Will let you know if they show up...I see they still have them on their web page (with no picture).

http://www.ncphobbies.com/track-1/64-tomy/tomy-track-terminal-dual-powr-pak-slot-cars/afx8998/

I've talked to Dave at Dave's H.O. Raceway and he has been out of these for a while.

Checked E-Pay and found none for sale there either.

Sounds like this is a hard piece of track to get right now.

I have one of these dual power terminal tracks for my 2 lane that got picked up last year and love it. 

Bob...Stay Tuned...zilla


----------



## RacerK86 (Jan 24, 2012)

*Nice Track Omega*

Just a pointer. It looks like you have old Tyco track you are using. You will probably need a jumper for every 10-15 track joints you have there. I tried setting up a 4x8 for my kids about 6 months ago with my old Tyco stuff and about half way through the layout, the cars just wanted to give up.


----------



## bobhch (Apr 22, 2007)

RacerK86 said:


> Just a pointer. It looks like you have old Tyco track you are using. You will probably need a jumper for every 10-15 track joints you have there. I tried setting up a 4x8 for my kids about 6 months ago with my old Tyco stuff and about half way through the layout, the cars just wanted to give up.

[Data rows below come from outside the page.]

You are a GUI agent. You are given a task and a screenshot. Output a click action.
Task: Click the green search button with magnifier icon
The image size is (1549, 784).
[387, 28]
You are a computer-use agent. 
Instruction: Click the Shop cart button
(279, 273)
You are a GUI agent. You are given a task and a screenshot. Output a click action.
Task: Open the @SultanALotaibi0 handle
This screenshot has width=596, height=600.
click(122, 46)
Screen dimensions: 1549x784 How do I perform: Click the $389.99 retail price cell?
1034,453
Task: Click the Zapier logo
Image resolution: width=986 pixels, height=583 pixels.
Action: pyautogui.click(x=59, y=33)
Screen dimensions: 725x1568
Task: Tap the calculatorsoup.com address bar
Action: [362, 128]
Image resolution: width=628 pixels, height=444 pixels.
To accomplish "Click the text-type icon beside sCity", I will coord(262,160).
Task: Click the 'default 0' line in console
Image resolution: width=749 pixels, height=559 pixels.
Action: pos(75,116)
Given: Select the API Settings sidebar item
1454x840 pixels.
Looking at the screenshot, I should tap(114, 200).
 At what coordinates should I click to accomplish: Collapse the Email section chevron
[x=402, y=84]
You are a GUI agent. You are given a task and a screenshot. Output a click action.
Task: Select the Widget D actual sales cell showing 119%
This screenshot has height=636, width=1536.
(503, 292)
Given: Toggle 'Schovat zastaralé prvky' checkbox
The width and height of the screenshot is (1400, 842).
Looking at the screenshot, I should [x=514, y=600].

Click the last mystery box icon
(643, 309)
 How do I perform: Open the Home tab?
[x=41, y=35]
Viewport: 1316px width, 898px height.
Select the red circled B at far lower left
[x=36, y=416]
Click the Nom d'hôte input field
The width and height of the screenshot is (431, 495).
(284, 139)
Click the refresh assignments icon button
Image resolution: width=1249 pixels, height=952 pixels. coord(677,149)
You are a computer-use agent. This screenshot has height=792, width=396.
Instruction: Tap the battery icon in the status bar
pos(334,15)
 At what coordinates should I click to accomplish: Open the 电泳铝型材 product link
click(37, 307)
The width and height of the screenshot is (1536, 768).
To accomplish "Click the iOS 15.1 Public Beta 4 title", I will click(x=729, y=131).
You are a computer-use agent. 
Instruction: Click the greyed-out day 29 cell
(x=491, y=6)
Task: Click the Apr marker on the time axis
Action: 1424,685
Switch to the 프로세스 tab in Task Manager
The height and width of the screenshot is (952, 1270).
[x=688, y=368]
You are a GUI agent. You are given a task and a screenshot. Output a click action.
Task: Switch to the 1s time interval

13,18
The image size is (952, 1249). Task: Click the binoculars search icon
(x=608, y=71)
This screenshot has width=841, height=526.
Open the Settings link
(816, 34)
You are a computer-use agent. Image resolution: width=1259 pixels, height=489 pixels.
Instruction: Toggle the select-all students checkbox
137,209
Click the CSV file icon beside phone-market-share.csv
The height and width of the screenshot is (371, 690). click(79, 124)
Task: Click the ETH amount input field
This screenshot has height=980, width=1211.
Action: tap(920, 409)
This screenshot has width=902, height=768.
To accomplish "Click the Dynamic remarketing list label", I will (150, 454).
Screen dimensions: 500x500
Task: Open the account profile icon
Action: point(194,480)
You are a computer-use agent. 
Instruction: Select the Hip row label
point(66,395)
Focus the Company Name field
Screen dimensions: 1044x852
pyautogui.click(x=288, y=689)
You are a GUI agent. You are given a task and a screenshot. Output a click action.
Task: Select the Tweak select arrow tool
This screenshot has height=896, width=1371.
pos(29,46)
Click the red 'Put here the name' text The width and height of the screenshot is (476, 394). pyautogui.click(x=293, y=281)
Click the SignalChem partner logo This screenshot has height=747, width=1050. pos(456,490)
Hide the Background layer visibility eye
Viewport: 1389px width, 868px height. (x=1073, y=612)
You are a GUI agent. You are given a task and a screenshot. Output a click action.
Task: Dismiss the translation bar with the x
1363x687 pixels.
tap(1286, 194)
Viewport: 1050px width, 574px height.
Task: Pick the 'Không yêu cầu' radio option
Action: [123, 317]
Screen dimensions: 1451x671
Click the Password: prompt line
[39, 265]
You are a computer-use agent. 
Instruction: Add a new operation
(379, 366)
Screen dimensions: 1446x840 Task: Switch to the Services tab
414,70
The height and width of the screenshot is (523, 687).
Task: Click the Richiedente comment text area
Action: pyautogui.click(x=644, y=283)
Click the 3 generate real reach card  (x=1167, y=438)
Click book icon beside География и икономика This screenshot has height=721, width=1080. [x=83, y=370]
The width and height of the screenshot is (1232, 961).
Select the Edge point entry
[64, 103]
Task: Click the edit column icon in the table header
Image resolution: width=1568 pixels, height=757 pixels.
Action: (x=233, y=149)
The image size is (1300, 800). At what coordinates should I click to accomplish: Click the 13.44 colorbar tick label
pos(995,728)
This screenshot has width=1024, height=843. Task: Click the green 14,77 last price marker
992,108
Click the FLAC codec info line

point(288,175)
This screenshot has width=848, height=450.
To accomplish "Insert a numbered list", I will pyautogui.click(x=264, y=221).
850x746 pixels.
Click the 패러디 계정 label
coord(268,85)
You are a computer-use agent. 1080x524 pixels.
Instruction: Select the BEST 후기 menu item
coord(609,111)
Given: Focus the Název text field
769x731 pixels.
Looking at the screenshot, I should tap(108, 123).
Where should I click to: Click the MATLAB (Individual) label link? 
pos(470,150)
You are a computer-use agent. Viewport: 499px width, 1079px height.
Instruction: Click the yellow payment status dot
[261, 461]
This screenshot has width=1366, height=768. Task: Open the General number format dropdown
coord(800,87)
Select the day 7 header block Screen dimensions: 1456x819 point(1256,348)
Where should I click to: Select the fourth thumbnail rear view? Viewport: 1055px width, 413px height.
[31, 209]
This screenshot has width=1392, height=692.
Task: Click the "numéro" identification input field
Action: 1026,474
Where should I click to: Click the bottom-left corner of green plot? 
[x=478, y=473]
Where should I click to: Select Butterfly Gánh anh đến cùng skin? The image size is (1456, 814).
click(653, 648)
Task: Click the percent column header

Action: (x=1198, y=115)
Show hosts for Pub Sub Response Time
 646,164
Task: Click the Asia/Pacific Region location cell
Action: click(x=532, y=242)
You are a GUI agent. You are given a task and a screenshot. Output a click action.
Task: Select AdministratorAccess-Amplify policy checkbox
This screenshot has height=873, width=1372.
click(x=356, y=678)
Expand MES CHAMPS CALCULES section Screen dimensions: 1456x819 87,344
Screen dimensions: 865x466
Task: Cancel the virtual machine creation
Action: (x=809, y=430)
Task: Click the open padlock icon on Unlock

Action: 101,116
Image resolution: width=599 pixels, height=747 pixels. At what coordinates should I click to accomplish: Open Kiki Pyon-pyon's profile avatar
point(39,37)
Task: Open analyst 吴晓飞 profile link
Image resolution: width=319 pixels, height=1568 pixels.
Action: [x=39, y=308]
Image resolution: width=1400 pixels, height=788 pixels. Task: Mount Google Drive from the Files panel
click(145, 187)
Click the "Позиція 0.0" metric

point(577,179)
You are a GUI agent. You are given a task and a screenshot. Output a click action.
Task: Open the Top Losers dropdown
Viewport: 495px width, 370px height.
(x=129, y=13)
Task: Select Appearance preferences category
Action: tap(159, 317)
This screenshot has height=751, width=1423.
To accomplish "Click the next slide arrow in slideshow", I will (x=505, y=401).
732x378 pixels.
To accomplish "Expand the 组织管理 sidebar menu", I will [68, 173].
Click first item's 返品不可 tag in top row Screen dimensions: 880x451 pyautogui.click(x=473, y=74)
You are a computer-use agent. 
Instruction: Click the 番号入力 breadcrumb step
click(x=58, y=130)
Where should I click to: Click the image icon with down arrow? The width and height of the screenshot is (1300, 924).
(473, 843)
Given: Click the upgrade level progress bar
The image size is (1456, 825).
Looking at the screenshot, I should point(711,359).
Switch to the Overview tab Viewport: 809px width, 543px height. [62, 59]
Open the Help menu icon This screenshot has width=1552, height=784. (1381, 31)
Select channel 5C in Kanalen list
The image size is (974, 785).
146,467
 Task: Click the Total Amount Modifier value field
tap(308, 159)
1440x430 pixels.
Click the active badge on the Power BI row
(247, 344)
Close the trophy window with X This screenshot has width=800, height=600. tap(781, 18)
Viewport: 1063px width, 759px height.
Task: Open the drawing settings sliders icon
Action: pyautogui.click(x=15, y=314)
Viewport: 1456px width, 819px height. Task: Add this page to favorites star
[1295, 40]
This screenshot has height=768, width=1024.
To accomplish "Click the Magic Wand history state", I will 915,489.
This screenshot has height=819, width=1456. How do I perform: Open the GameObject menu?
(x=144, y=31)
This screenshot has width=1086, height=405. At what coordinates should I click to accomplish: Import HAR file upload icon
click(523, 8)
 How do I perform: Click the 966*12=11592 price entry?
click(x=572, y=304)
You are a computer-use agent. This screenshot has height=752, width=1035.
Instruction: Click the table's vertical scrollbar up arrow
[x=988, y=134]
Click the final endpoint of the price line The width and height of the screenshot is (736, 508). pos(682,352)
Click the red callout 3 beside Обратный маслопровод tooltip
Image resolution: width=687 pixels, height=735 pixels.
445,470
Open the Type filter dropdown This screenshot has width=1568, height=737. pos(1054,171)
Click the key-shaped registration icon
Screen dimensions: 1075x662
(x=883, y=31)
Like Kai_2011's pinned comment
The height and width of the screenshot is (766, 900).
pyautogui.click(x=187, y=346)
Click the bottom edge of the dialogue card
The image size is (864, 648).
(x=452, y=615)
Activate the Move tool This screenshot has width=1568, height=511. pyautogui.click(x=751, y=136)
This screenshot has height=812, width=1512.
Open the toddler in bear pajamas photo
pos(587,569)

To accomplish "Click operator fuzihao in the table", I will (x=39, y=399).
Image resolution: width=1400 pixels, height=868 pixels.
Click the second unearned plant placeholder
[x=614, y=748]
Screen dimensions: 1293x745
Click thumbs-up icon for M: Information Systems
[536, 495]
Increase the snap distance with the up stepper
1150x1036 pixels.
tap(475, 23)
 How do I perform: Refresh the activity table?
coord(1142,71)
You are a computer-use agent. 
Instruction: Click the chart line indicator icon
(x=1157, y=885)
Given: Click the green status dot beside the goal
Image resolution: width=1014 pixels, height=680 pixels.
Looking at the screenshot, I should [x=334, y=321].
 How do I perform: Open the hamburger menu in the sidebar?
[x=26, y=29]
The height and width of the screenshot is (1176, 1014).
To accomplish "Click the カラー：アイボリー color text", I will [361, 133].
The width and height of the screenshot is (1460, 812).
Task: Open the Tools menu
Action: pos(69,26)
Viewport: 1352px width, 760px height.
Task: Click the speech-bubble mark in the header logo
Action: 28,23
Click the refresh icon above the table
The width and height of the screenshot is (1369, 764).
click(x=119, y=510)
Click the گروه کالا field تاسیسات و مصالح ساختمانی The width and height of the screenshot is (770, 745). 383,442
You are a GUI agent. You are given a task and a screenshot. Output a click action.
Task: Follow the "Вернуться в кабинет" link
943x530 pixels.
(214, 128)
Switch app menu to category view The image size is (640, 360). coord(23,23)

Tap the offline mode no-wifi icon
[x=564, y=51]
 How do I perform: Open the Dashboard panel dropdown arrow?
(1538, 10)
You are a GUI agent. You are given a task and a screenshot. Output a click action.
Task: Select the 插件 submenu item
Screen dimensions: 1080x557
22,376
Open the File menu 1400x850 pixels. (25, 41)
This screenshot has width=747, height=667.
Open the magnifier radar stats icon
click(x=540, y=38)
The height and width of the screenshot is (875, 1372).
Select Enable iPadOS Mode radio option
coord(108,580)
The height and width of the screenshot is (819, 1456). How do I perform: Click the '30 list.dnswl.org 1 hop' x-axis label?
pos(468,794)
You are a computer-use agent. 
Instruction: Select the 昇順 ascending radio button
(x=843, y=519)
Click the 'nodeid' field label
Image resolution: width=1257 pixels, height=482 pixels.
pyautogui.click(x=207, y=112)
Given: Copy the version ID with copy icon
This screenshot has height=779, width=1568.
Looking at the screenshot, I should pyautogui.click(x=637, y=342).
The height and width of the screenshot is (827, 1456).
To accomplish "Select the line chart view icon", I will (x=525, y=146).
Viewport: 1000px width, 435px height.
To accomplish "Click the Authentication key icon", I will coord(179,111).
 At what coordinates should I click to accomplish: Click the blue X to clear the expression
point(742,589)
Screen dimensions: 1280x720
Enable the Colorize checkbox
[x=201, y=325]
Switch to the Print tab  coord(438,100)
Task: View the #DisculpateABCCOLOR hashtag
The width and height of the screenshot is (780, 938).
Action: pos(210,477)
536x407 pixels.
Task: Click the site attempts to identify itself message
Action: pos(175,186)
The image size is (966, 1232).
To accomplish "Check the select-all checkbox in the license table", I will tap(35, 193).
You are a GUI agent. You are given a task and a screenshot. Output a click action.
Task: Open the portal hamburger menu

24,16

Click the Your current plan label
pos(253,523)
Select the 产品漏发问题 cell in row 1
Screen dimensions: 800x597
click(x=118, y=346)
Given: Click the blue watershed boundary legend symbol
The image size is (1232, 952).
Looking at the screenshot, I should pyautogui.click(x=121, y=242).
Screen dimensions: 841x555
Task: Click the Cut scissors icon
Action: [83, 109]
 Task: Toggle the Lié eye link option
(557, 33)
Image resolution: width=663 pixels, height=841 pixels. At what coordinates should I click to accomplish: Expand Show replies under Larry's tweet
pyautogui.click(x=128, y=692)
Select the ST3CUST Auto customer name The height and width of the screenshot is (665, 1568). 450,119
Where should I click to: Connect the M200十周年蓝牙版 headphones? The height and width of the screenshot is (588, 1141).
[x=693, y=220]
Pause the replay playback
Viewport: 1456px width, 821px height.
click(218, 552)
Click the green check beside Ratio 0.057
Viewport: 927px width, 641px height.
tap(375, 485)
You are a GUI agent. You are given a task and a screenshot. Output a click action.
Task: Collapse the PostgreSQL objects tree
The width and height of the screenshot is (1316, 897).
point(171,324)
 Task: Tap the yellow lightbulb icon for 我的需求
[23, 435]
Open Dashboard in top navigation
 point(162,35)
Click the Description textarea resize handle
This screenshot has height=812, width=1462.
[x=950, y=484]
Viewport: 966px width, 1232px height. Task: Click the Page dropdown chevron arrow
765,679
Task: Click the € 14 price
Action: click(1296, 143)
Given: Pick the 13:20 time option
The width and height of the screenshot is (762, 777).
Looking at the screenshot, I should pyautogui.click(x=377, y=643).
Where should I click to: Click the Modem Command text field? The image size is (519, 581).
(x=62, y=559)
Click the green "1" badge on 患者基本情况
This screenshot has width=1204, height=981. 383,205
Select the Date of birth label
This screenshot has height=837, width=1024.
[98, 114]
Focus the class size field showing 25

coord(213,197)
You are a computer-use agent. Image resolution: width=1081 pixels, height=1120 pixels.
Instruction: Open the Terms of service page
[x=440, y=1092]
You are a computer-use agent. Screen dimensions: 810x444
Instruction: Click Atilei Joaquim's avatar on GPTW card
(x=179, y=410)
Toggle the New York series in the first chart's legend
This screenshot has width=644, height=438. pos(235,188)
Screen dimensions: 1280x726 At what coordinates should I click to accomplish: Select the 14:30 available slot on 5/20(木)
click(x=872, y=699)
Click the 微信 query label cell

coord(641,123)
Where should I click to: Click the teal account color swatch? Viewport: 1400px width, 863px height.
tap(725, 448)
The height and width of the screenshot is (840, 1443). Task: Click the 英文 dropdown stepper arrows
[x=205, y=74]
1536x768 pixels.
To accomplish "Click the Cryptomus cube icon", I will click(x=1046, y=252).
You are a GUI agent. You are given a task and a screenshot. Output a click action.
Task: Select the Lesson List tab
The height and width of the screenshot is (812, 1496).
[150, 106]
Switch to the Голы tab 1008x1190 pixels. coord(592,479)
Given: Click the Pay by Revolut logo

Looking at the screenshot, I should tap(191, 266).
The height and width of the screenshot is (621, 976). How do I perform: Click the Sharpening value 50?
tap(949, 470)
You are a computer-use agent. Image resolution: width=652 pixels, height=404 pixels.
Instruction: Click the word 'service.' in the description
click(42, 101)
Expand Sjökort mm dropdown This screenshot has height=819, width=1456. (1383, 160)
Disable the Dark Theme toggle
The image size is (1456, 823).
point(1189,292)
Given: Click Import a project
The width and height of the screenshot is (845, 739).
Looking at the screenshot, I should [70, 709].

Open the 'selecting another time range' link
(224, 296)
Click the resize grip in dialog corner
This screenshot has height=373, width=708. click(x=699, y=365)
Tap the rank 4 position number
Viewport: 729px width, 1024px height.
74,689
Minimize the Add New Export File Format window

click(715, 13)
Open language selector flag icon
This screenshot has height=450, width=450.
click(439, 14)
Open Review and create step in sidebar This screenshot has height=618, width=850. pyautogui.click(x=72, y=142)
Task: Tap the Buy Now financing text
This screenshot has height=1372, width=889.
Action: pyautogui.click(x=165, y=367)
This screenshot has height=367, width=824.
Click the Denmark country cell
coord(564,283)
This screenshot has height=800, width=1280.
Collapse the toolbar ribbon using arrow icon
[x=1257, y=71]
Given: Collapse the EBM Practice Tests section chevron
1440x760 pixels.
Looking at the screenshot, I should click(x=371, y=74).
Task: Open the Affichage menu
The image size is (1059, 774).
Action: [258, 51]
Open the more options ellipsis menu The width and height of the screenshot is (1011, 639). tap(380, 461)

I have TOMY track and use a Tomy High Performance wall wart for each lane. Have had huge layouts on several 4' x 8' tables with no power problems. 

The only thing I do is keep the track clean with a track eraser and clean the black plastic surface for traction now and then.

Bob...I am using Parma 90 ohm controllers also...zilla


----------



## bobhch (Apr 22, 2007)

These showed up today from NCPHOBBIES.COM 

:woohoo:
:woohoo:
:woohoo:
:woohoo:










Bob...Let's go racing...zilla


----------



## Omega (Jan 14, 2000)

bobhch said:


> These showed up today from NCPHOBBIES.COM
> 
> :woohoo:
> :woohoo:
> ...


Cool beans. Slowly working on cleaning the track. What do you all think about using hot glue to put the track down with?

Dave


----------



## slotcarman12078 (Oct 3, 2008)

I wouldn't. While hot glue will hold the track well, it cools and hardens way too fast. Once you squirt out a line, and slap the track down on it it's pretty much done for. It would be impossible to make adjustments (imagine laying down track and having a gap or misalignment on the last stretch, and no way to make it fit). Also, it could potentially be a real PITA to clean off the track once you pry them up, and if the glue really gets in the nooks and crannies, the track could come up in pieces.


----------



## SmittyinFLA (Jan 3, 2012)

The layout I purchased had been fastened down with screws, and THAT was no problem...But he had solved some gap issues by supergluing sections to each other. There were corrosion issues, and in taking the track up to fix THAT, I destroyed well over half the track. Gluing sections down/together means taking it back up for any reason is going to be a problem.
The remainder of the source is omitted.